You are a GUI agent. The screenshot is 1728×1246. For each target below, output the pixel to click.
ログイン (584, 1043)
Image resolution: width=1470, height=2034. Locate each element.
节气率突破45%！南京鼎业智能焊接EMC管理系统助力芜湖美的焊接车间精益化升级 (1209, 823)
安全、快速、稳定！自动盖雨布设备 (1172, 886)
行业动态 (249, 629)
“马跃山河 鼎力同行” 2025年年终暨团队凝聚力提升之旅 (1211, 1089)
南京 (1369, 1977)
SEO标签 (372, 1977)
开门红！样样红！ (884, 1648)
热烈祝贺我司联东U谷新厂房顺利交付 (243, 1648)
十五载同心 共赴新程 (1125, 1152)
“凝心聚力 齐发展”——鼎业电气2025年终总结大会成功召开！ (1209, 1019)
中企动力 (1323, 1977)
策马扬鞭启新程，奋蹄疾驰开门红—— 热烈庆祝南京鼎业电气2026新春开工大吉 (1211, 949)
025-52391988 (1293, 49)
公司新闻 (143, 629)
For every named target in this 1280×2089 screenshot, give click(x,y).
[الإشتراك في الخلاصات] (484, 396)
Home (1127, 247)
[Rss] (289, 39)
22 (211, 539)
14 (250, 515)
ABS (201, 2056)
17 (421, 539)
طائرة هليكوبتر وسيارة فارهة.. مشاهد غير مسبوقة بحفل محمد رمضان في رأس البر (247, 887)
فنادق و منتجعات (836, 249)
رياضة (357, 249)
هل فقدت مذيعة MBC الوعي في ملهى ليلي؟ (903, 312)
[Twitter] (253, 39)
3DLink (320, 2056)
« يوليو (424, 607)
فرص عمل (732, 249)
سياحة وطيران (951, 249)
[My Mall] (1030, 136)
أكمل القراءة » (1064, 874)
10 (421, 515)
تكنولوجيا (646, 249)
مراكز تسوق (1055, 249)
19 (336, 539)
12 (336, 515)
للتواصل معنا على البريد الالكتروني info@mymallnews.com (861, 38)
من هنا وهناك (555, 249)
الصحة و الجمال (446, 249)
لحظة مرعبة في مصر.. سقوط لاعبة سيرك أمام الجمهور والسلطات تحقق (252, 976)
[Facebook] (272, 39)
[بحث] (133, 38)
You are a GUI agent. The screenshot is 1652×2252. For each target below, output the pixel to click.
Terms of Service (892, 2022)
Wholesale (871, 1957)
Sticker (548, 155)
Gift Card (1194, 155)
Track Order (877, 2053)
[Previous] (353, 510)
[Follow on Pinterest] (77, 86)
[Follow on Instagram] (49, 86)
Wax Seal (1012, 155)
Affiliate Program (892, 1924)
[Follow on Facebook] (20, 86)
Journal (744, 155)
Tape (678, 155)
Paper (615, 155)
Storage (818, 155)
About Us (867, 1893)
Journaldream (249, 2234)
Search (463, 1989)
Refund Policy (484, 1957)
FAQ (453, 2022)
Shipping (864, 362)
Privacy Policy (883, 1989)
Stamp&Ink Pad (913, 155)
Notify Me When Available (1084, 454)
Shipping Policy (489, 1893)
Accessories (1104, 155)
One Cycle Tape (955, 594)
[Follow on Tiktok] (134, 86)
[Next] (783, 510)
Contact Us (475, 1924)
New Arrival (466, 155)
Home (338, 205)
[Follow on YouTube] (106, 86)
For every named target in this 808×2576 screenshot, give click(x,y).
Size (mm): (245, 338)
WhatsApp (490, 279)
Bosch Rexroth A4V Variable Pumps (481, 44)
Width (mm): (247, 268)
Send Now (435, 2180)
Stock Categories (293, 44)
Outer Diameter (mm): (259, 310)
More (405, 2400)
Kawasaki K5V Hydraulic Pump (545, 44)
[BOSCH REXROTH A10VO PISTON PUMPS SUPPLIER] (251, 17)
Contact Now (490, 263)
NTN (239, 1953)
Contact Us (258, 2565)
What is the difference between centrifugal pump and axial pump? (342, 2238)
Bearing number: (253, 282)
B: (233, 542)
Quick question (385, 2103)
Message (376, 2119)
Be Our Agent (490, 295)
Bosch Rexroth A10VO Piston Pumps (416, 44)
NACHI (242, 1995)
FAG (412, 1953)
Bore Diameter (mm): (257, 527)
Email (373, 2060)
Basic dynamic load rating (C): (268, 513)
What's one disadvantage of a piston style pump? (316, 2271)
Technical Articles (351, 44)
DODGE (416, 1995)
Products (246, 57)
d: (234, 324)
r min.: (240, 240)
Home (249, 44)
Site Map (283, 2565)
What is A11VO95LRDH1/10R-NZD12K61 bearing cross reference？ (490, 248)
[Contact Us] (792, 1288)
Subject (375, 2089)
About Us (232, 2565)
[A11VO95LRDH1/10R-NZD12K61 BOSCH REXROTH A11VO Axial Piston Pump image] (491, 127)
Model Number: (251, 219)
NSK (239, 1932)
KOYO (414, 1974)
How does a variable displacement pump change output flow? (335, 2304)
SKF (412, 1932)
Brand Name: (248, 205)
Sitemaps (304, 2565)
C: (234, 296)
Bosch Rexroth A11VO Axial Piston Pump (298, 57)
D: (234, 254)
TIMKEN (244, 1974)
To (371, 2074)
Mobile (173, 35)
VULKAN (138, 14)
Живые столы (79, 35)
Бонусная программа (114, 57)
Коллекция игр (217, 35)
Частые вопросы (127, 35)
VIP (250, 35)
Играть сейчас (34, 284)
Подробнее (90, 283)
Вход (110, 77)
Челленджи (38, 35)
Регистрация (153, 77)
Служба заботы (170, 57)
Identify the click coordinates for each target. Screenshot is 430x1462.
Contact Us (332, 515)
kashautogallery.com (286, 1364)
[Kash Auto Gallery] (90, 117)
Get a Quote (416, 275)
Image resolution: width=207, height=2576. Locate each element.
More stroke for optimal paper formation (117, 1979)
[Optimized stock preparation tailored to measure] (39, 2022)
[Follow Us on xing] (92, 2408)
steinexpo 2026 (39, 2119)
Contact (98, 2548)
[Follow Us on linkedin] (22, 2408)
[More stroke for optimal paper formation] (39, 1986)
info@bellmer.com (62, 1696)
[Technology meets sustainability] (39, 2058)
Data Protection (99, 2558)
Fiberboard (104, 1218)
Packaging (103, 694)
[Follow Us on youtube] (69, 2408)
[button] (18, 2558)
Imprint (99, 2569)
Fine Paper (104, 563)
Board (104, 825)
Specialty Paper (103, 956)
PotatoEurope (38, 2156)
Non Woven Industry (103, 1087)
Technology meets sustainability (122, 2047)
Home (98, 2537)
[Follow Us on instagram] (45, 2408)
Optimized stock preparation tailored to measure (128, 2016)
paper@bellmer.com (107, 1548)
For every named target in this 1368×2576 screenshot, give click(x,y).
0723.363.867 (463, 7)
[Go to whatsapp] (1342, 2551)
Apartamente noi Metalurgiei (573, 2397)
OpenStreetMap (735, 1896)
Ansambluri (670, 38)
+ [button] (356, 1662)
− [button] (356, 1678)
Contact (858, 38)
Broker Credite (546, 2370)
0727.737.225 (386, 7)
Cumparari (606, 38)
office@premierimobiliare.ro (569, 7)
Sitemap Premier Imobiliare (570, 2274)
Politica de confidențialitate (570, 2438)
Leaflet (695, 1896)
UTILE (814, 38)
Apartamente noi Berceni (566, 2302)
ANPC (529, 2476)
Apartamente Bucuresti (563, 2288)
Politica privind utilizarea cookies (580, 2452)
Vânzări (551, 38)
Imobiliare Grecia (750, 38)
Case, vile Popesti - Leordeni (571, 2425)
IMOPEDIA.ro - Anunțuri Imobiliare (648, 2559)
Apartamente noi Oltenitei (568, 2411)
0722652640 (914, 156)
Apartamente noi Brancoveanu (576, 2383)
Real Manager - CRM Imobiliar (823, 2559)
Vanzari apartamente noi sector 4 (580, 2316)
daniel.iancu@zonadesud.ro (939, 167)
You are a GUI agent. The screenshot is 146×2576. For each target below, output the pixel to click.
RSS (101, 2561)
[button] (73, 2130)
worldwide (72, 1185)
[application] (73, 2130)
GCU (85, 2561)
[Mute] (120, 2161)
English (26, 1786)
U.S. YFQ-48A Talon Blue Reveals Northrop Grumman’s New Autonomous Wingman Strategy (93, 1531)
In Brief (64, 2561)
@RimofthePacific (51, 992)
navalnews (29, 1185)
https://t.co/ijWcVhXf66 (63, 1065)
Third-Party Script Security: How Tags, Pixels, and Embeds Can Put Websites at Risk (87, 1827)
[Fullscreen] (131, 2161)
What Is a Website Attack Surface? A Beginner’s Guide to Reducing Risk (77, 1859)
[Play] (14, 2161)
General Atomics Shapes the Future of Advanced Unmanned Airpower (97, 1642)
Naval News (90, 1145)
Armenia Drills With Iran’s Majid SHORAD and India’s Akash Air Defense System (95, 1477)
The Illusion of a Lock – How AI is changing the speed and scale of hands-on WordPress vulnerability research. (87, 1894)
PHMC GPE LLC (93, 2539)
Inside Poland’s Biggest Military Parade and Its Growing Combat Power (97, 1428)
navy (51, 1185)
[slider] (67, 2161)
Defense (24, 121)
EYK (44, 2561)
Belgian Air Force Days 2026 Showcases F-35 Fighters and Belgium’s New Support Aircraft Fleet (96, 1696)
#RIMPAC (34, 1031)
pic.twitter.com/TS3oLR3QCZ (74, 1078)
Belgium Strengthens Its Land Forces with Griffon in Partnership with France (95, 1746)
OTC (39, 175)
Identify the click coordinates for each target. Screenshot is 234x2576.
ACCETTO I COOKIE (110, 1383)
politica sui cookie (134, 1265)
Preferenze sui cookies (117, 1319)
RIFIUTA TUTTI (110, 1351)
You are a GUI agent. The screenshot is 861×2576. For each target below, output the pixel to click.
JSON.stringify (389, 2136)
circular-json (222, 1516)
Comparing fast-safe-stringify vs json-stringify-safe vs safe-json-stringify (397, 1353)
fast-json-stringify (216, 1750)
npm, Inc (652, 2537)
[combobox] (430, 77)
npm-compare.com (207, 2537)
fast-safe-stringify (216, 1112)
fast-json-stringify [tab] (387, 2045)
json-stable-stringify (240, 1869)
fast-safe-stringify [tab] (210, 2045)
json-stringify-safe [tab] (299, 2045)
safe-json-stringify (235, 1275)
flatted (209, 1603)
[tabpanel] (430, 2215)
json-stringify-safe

★ ★ ★ ★ ★ ★ ★

◆ TASK REQUIREMENTS: Could you copy each line from the listing that has the word "Identify" in it?

◆ RESULT BELOW:
Identify the click coordinates for each target. Screenshot is 430x1462.
Identify the click coordinates for each target. Screenshot is 234x2576.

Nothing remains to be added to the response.